JOUW INSTRUCTIES - Bewerk alle items hieronder: vervang overal "Instruction" door "Command" en laat de rest ongewijzigd.
※
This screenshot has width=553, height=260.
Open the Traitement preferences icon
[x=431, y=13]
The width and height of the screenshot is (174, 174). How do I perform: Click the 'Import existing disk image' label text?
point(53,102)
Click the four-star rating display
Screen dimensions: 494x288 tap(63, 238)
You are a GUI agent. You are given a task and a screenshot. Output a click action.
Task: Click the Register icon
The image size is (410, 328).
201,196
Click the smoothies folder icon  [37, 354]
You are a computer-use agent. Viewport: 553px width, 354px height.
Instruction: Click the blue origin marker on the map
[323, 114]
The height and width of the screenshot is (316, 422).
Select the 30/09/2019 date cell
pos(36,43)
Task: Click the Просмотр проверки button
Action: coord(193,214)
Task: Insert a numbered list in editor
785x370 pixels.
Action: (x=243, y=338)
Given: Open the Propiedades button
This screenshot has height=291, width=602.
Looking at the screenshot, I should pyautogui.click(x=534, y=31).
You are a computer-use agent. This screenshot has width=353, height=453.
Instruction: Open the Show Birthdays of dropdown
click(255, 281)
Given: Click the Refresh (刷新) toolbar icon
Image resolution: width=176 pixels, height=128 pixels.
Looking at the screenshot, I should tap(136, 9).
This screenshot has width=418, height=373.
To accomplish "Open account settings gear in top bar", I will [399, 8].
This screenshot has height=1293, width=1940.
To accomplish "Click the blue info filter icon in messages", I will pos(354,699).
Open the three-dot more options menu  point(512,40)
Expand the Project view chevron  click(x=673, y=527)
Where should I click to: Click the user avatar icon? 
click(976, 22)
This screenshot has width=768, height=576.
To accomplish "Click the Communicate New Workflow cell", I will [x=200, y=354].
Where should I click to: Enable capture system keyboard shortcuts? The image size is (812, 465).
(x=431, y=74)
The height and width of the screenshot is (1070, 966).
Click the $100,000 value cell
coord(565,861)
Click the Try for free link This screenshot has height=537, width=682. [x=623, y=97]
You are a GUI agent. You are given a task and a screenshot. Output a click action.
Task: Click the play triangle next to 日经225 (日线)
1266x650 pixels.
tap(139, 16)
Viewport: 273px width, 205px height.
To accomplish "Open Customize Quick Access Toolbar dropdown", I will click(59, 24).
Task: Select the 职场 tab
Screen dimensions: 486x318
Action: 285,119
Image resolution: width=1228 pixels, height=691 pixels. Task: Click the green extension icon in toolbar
※
OPLOSSING TAAK -
This screenshot has width=553, height=260.
Open the Traitement preferences icon
[x=431, y=13]
The width and height of the screenshot is (174, 174). How do I perform: Click the 'Import existing disk image' label text?
point(53,102)
Click the four-star rating display
Screen dimensions: 494x288 tap(63, 238)
You are a GUI agent. You are given a task and a screenshot. Output a click action.
Task: Click the Register icon
The image size is (410, 328).
201,196
Click the smoothies folder icon  [37, 354]
You are a computer-use agent. Viewport: 553px width, 354px height.
Command: Click the blue origin marker on the map
[323, 114]
The height and width of the screenshot is (316, 422).
Select the 30/09/2019 date cell
pos(36,43)
Task: Click the Просмотр проверки button
Action: coord(193,214)
Task: Insert a numbered list in editor
785x370 pixels.
Action: (x=243, y=338)
Given: Open the Propiedades button
This screenshot has height=291, width=602.
Looking at the screenshot, I should pyautogui.click(x=534, y=31).
You are a computer-use agent. This screenshot has width=353, height=453.
Command: Open the Show Birthdays of dropdown
click(255, 281)
Given: Click the Refresh (刷新) toolbar icon
Image resolution: width=176 pixels, height=128 pixels.
Looking at the screenshot, I should tap(136, 9).
This screenshot has width=418, height=373.
To accomplish "Open account settings gear in top bar", I will [399, 8].
This screenshot has height=1293, width=1940.
To accomplish "Click the blue info filter icon in messages", I will pos(354,699).
Open the three-dot more options menu  point(512,40)
Expand the Project view chevron  click(x=673, y=527)
Where should I click to: Click the user avatar icon? 
click(976, 22)
This screenshot has width=768, height=576.
To accomplish "Click the Communicate New Workflow cell", I will [x=200, y=354].
Where should I click to: Enable capture system keyboard shortcuts? The image size is (812, 465).
(x=431, y=74)
The height and width of the screenshot is (1070, 966).
Click the $100,000 value cell
coord(565,861)
Click the Try for free link This screenshot has height=537, width=682. [x=623, y=97]
You are a GUI agent. You are given a task and a screenshot. Output a click action.
Task: Click the play triangle next to 日经225 (日线)
1266x650 pixels.
tap(139, 16)
Viewport: 273px width, 205px height.
To accomplish "Open Customize Quick Access Toolbar dropdown", I will click(59, 24).
Task: Select the 职场 tab
Screen dimensions: 486x318
Action: 285,119
Image resolution: width=1228 pixels, height=691 pixels. Task: Click the green extension icon in toolbar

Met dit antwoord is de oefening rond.